«Такой же и я был», — с болью подумал Алексей и с трудом удержался, чтобы не застонать.
Семен Семеныч опустился на табуретку у порога. Спросил, стаскивая с ног настывшие унты:
— Как дела, болящий?
— Его тут опять лечат, — сказал Ленька Соколок. Взял с подоконника бутылку, полюбовался красивой этикеткой и добавил: — Мне, что ли, заболеть?
— Опять этот долговязый, — сказал Шмелев. — И что он привязался к парню?

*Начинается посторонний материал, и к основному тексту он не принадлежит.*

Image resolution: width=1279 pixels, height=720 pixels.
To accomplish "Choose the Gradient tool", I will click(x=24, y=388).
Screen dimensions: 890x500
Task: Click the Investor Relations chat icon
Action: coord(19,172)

Алексея под одеялом забила мелкая дрожь.
Разговаривать с друзьями, даже слово произнести было невмочь. Прикинулся спящим. И, как это ни удивило потом самого, действительно вскоре уснул.
Проснулся, когда в комнате никого не было, — видно, ушли ужинать…
Решил было совсем твердо, как только придут ребята, выложить им на стол утюги… Увидел перед собой их лица и закричал в голос. Нет, не смогу… Всю жизнь потом в глаза не взглянешь… Увяз с головой, не вылезешь. Куда ни кинь, нет другого выхода, отвезти эти проклятые утюги, сдать их, чтобы не жгли руки. Отдать и забыть… не было этого, не было! Никаких денег он не возьмет… Провались они, эти подлые деньги…
Потом, когда вернулись ребята, снова притворился спящим…
Ночью метался и бредил.
Один за другим возникали планы и тут же лопались, как мыльные пузыри…
Убежать, убежать, пока еще никто ничего не знает. Только добраться до аэропорта. К утру можно и пешком дойти. И куда-нибудь далеко, далеко… В Среднюю Азию, в пустыню, или на север, на Чукотку… Укрыться от всех… От всех!.. Значит, и от своих… Никогда в жизни не увидеть Фису… Толика…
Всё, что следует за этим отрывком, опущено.